Bewertung:

Die Kritiken zu „The Turn of the Screw“ von Henry James zeigen eine Mischung aus Faszination und Frustration unter den Lesern. Viele schätzen den Status des Buches als klassische Geistergeschichte mit tiefgreifenden psychologischen Themen, reichhaltigen Zweideutigkeiten und einer fesselnden Handlung. Andere hingegen kritisieren den verworrenen Schreibstil und finden ihn manchmal ermüdend, so dass es schwierig ist, sich auf das Buch einzulassen. Das Fehlen konkreter Antworten auf die Rätsel der Geschichte macht für die einen den Reiz aus, während andere sich verunsichert oder enttäuscht fühlen.
Vorteile:Das Buch wird für seine fesselnde und eindringliche Erzählung, die tiefgründige psychologische Erforschung und die Zweideutigkeit seiner Themen gelobt. Es vermischt effektiv Elemente des Horrors, des Mysteriums und der Psychologie und regt die Leser dazu an, die Realität der Geister und den Verstand der Gouvernante zu hinterfragen. Viele Leser halten das Buch für einen fesselnden Klassiker, den man wieder lesen sollte, und heben seinen Einfluss auf das Genre der Gespenstergeschichten und seine reiche Charakterentwicklung hervor.
Nachteile:Viele Leser finden den Schreibstil schwierig, mit langen, komplexen Sätzen, die zu Verwirrung und Ermüdung führen können. Einige sind der Meinung, dass die Zweideutigkeit der Geschichte eher zu Frustration als zu Faszination führt, insbesondere das abrupte Ende. Kritiker bemängeln, dass das Tempo zu langsam und die Erzählung zu zerstreut ist, so dass es für moderne Leser schwierig ist, sich ganz in die Geschichte zu vertiefen.

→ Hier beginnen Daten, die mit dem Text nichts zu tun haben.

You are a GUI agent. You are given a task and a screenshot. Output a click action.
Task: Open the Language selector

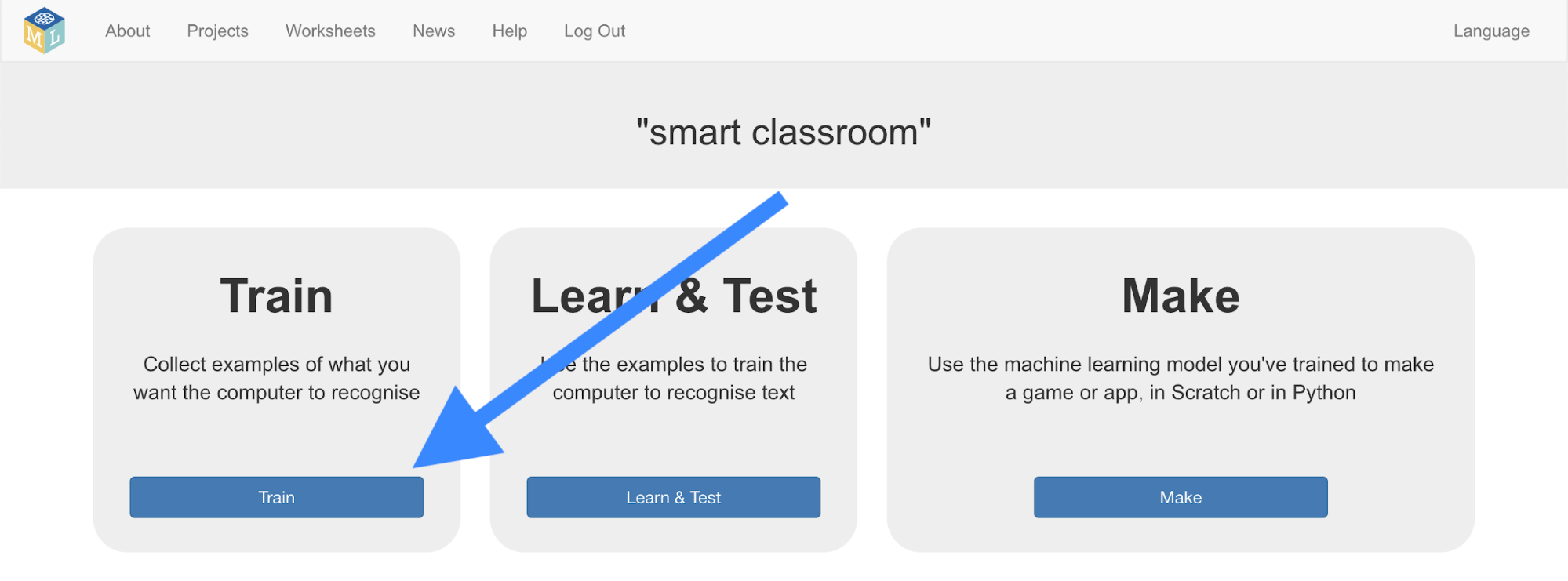point(1490,31)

(basierend auf 923 Leserbewertungen)
Diese klassische Geschichte des moralischen Verfalls, die weithin als eine der fesselndsten Geistergeschichten der Literatur gilt, handelt von der unheilvollen Verwandlung zweier unschuldiger Kinder in schamlose Lügner und Heuchler. Die Geschichte beginnt mit der Ankunft einer Gouvernante auf einem englischen Landsitz, die sich um den zehnjährigen Miles und die achtjährige Flora kümmert. Zunächst scheint alles normal zu sein, doch dann beginnen die Ereignisse allmählich, einen Bann des psychologischen Terrors zu weben.

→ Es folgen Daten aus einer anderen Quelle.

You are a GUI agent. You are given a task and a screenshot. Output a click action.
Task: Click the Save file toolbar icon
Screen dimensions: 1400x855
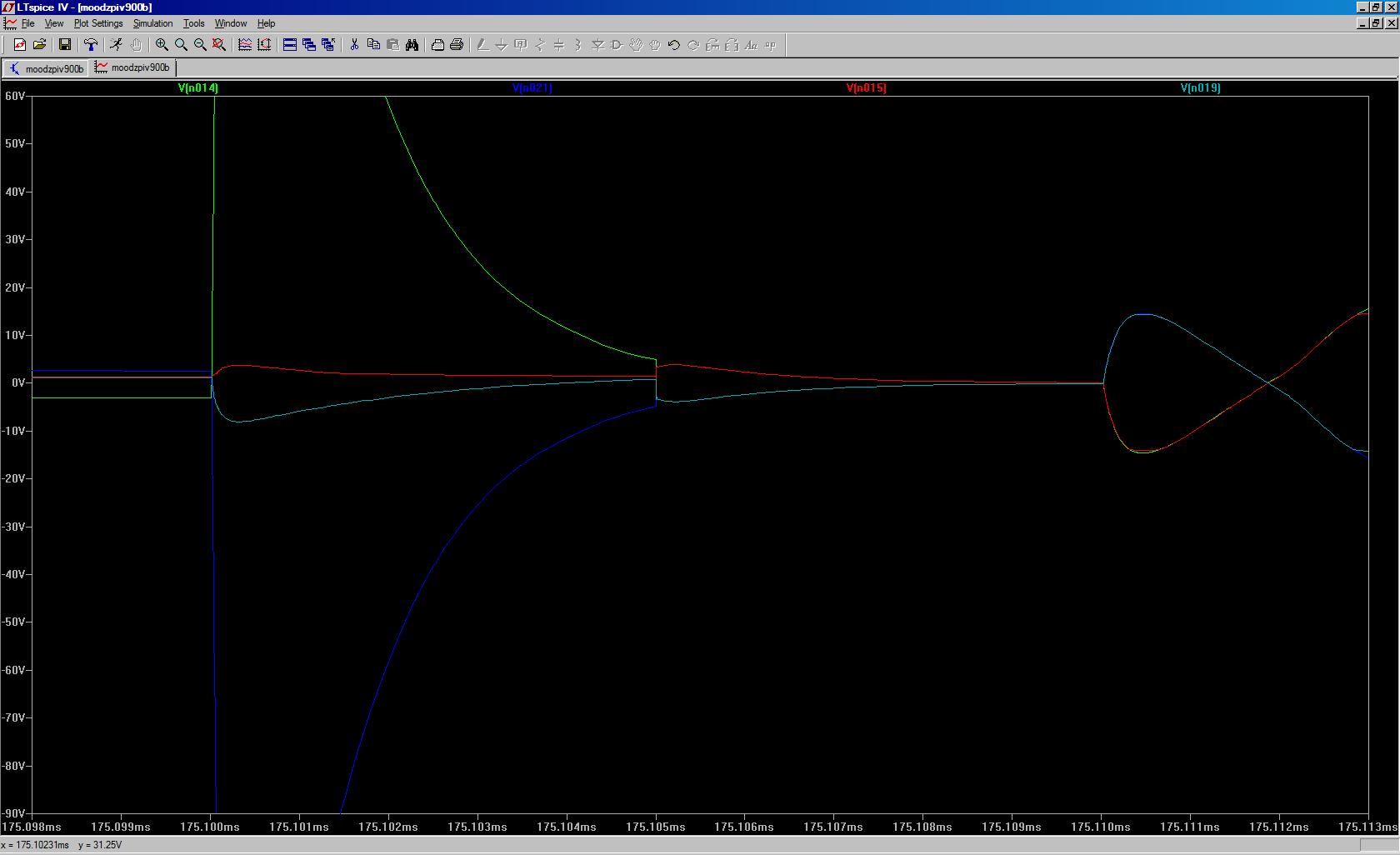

Eines Nachts erscheint ein Geist vor der Gouvernante. Es ist der tote Liebhaber von Miss Jessel, der ehemaligen Gouvernante. Später erscheint der Geist von Fräulein Jessel selbst vor der Erzieherin und dem kleinen Mädchen. Außerdem vermuten sowohl die Erzieherin als auch die Haushälterin, dass die beiden Geister dem Jungen unter vier Augen erschienen sind. Die Kinder weigern sich jedoch beharrlich, die Anwesenheit der beiden Geister anzuerkennen, obwohl es Anzeichen dafür gibt, dass zwischen den Kindern und den Geistern eine Art böser Kommunikation stattfindet.

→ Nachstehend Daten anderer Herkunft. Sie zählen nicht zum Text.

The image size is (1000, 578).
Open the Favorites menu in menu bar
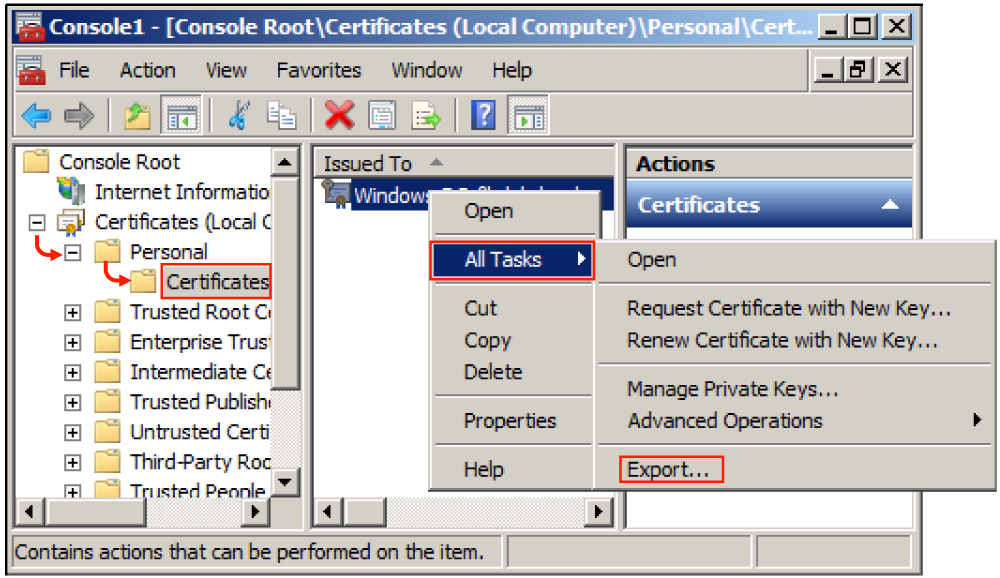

Ohne auf klappernde Ketten, dämonische Geräusche und andere melodramatische Techniken zurückzugreifen, gelingt es dieser elegant erzählten Geschichte, eine Atmosphäre von prickelnder Spannung und unausgesprochenem Schrecken zu schaffen, wie sie nur wenige andere Bücher des Genres bieten. James, der für seine psychologischen Romane über die Oberschicht bekannt ist, versuchte sich in dieser Geschichte am Okkulten - und schuf ein Meisterwerk des Übernatürlichen, das die Leser seit fast einem Jahrhundert erschreckt und erfreut.